Os clássicos são clássicos porque atravessam gerações e sobrevivem ao tempo, pois falam sobre coisas que nunca morrem. Essa é uma obra autobiográfica, de um dos maiores dramaturgos da época dele ( Eugene O’Neill), que escancara o quanto pode uma família ser totalmente disfuncional e, ao mesmo tempo, cheia de amor. E falar de família nunca perde a atualidade. Não tem quem assista a essa peça sem refletir sobre a própria história e sem se identificar com pelo menos um dos personagens. Essa nova montagem propõe que o espectador testemunhe tudo que acontecendo numa espécie de “jaula”, de onde os personagens não conseguem escapar. É muito interessante!
O teatro brasileiro foi muito atingido pela pandemia. O que ficou para você, como ator, desse período?
Não só o brasileiro, mas o mundial. Com a diferença de que outros países tiveram programas robustos de auxílio a profissionais da área. Para mim, ficou mais claro como é essencial a arte na vida que levamos hoje. Como teríamos sobrevivido àquele período sem a arte para nos ajudar? Então, hoje tenho mais orgulho ainda da minha profissão e mais consciência do que nunca de quão necessária ela é. E tenho muito orgulho da capacidade que nós, artistas, temos de nos unirmos para nos reinventarmos e atravessarmos momentos turbulentos.

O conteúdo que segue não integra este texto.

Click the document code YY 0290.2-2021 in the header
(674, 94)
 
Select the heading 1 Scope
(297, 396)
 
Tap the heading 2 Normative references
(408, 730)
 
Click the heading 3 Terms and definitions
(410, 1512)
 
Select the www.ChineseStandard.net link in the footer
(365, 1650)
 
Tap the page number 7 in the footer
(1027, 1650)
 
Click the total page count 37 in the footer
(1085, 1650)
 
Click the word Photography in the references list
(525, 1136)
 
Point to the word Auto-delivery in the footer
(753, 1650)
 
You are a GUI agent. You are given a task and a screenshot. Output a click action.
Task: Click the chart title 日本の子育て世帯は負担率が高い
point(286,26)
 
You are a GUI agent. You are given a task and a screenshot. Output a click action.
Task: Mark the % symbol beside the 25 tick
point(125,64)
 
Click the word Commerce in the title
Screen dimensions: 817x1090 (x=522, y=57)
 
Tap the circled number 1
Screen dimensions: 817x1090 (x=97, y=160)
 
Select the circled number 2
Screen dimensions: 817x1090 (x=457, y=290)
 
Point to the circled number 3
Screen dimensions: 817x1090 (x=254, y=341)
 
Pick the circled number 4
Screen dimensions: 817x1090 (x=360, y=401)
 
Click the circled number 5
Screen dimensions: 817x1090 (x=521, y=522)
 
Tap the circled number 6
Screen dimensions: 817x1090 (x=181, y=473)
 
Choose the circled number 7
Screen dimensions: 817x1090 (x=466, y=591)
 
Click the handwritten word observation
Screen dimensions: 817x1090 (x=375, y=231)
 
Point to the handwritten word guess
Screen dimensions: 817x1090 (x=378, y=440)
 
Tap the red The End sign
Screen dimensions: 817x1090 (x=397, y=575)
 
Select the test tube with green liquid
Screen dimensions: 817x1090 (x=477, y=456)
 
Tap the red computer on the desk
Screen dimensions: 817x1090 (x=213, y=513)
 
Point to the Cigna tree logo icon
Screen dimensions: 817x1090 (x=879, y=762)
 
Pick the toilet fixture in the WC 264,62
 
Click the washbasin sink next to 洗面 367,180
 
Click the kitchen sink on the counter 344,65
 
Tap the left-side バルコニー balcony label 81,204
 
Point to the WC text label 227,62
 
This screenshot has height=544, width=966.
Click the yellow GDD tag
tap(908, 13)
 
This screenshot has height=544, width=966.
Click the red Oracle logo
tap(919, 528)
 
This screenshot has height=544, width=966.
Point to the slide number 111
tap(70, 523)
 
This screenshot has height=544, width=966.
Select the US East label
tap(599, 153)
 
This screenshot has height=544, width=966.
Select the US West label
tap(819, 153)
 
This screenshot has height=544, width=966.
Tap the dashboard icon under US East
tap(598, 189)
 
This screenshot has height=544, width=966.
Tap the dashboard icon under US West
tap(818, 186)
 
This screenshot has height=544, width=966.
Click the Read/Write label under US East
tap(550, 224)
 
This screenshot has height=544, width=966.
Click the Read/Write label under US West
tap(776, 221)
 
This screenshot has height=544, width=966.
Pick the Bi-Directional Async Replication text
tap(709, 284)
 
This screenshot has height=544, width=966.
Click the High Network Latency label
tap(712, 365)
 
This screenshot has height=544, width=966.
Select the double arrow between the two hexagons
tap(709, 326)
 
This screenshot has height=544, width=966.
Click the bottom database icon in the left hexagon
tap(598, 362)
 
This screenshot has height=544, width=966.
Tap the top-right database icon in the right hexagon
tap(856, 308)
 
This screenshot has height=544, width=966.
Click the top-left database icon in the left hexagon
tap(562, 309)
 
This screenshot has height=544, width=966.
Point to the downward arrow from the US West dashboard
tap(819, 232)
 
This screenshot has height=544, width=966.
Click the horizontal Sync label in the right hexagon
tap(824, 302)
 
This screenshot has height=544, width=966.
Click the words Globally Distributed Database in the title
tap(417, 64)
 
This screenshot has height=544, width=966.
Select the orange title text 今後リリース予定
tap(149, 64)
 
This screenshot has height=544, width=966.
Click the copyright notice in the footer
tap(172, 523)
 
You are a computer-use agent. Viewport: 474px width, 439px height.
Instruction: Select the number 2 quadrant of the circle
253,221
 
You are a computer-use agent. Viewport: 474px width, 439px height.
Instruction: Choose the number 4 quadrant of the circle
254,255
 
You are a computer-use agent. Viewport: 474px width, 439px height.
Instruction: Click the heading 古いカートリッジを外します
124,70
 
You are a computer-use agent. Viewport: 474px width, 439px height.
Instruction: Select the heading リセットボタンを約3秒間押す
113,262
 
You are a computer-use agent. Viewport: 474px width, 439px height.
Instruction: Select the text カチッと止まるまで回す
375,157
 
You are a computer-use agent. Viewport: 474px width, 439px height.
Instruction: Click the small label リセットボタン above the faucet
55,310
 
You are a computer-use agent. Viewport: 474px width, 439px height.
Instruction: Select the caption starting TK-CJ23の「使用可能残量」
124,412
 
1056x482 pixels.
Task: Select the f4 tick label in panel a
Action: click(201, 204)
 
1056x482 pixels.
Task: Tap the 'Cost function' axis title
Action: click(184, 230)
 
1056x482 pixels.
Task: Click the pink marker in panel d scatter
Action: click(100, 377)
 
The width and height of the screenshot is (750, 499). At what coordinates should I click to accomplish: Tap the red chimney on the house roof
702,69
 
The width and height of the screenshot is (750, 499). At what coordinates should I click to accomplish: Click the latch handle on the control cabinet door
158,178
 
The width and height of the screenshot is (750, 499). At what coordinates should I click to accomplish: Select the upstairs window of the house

Você tem muitos musicais no currículo. Esse gênero sofreu mais por exigir mais gente em cena e uma estrutura maior?
Sim, a pandemia foi muito dura para quem trabalha em musicais. Existe toda uma variedade de profissionais que se especializaram especificamente nesse gênero e ficaram bastante desamparados. Muitos deixaram a área para trabalhar no audiovisual, por exemplo, e não voltaram mais. Agora, os musicais voltaram com tudo, principalmente com o restabelecimento da Lei Rouanet, que viabiliza tantos projetos que empregam uma verdadeira legião de profissionais.
Você tem muitos trabalhos no streaming. Não pensa em fazer novelas ou simplesmente não aconteceu ainda?
Não aconteceu ainda. Tenho muita vontade. Como bom brasileiro cresci assistindo a novelas. Mas confesso que fazer streaming é viciante! São projetos geralmente muito bem pensados, planejados com cuidado, com bons orçamentos e que são feitos com calma. Novela eu sei que tem um ritmo frenético de gravação. Mas… pensando bem, acho que eu curtiria muito isso! Sou bem viciado em trabalho, o famoso workaholic.